The contribution of this research is to show a method for the extraction and ranking of identities in Tracks Inspector. In the digital forensic world it is a quite new approach, because no other software products support this kind of functionality. Investigations can now start by exploring the most relevant identities in a case. The nodes which are involved in an identity can be quickly recognized. This means that the evidence data can be filtered at an early-stage.
Integrating a social network into an administration system for primary education
by Mark Kazemier
Research of the Dutch educational inspectorate shows that there are still many problems within Dutch primary education (Inspectie van het onderwijs, 2010). Topicus creates a pupil administration system ParnasSys that tries to solve these problems for the primary education. Two of these problems are not solved by ParnasSys however. Teachers are uncertified and teaching material is often bad. With the recent increase in popularity of social networks, Topicus sees opportunities.

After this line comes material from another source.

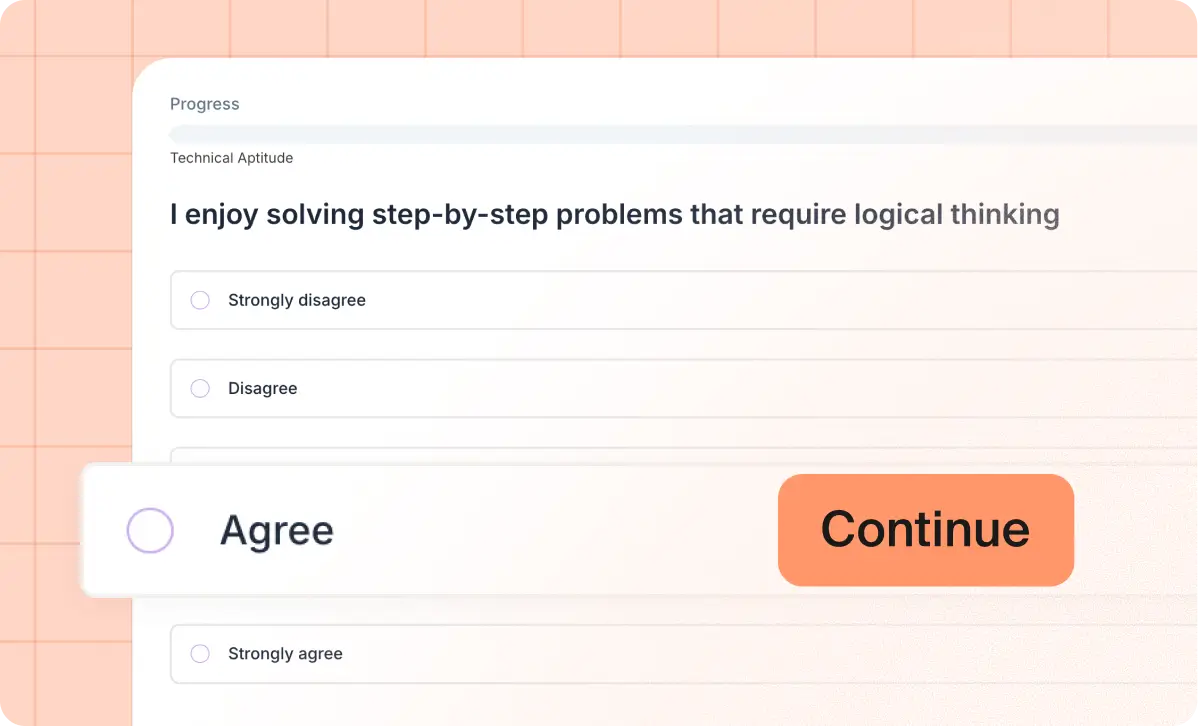Click the logical thinking question heading
Viewport: 1198px width, 726px height.
614,214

This study shows a social network should be integrated into ParnasSys as a stand-alone application. This means that when users log-in to ParnasSys they get a new option to go to the social network, but the existing parts do not connect directly to the network.

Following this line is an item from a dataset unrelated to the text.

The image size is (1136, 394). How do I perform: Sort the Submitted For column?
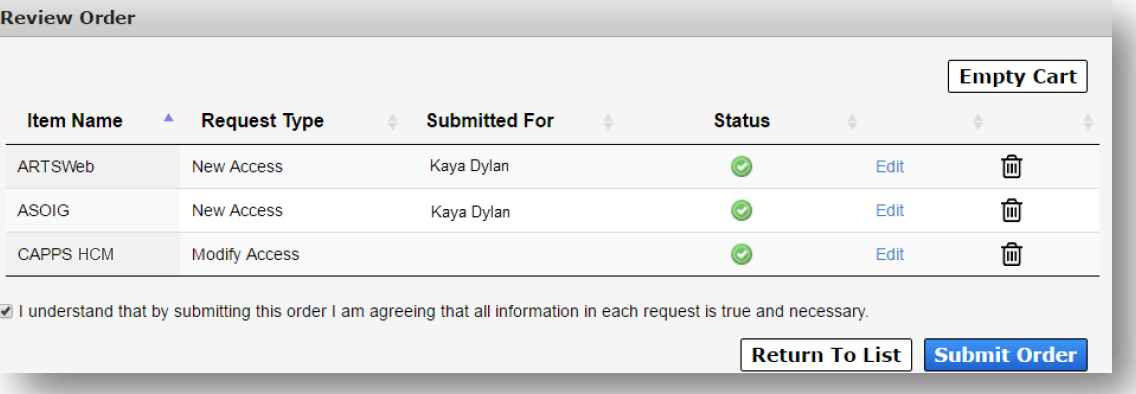click(x=609, y=122)
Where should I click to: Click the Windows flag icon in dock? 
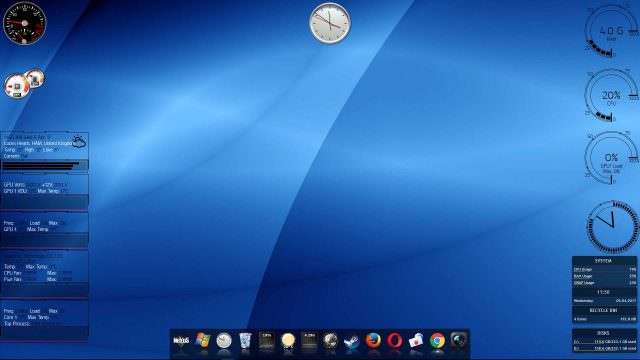click(202, 340)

Existing theory and implementations of social networks in education and corporations shows that social networking creates new relationships between people that otherwise would not have existed. This leads to access to more information, new experience and creation of new content. The creation of new content can help teachers to select better teaching material, enhance their current teaching material and find solutions to issues they currently have in the classroom. They can also share their own experiences with others helping other teachers increase their skills and experiences.

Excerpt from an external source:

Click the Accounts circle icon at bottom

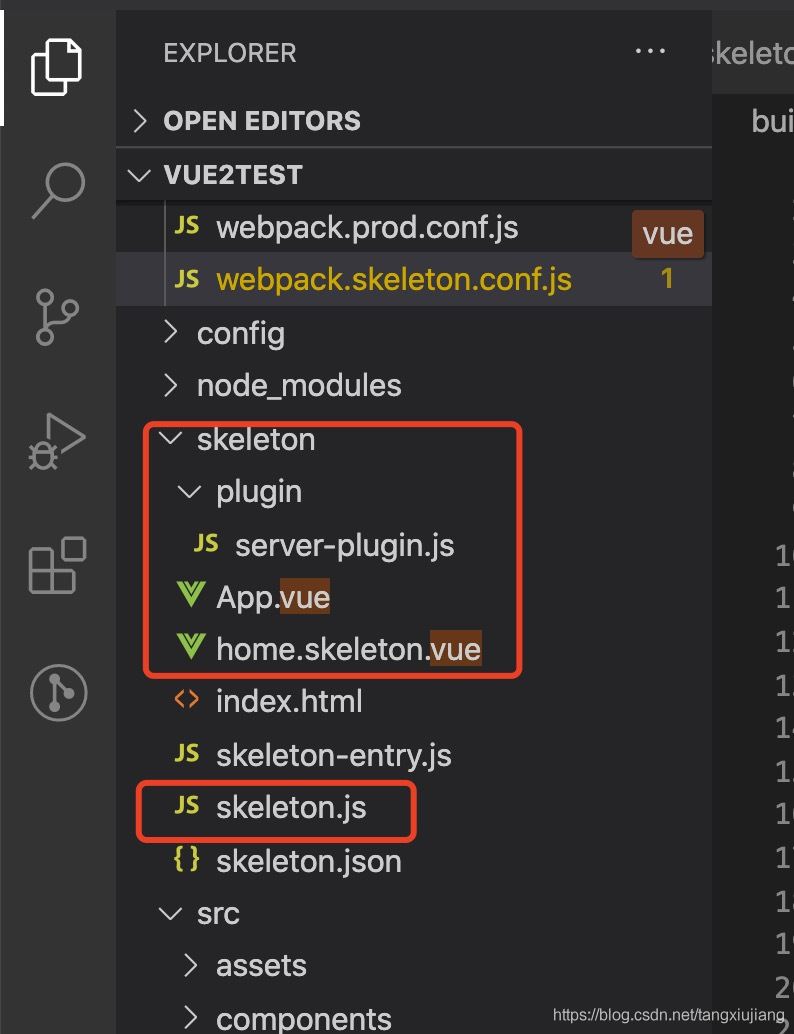pos(57,690)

When integrating a social network within ParnasSys there are two issues that need to be mitigated: 1) Copyright, 2) Privacy. Copyright can easily be mitigated by automatically posting all content on the network with a creative commons attribution license. This means that everyone can use the content as long as they mention the author. When people post content to the network that is copyrighted it can be removed when a takedown notice or report is received. Privacy is a more subtle issue. While privacy controls mitigate most of the issues. Some issues subsist. For example when a teacher posts something about a pupil and the parent of this pupil is also a teacher with access to ParnasSys this could lead to issues. The only way to mitigate this issue is by educating the users that those privacy issues exist.
It is recommended to integrate a social network within ParnasSys. There are two possibilities for further research. First the research recommends to integrate the social network as a stand-alone application as start, but it is recommended to look further into possibilities to connect several existing parts of ParnasSys with the network. For example pages with information of tests could integrate with the network where several users can work together on these tests. Second, finding of information gets more important when the network gets more users. While there are no issues found on finding of information in the interviews with users, this could become an issue in the future. It is therefore recommended to test several search methods and measure how many users use these methods to find their needed information.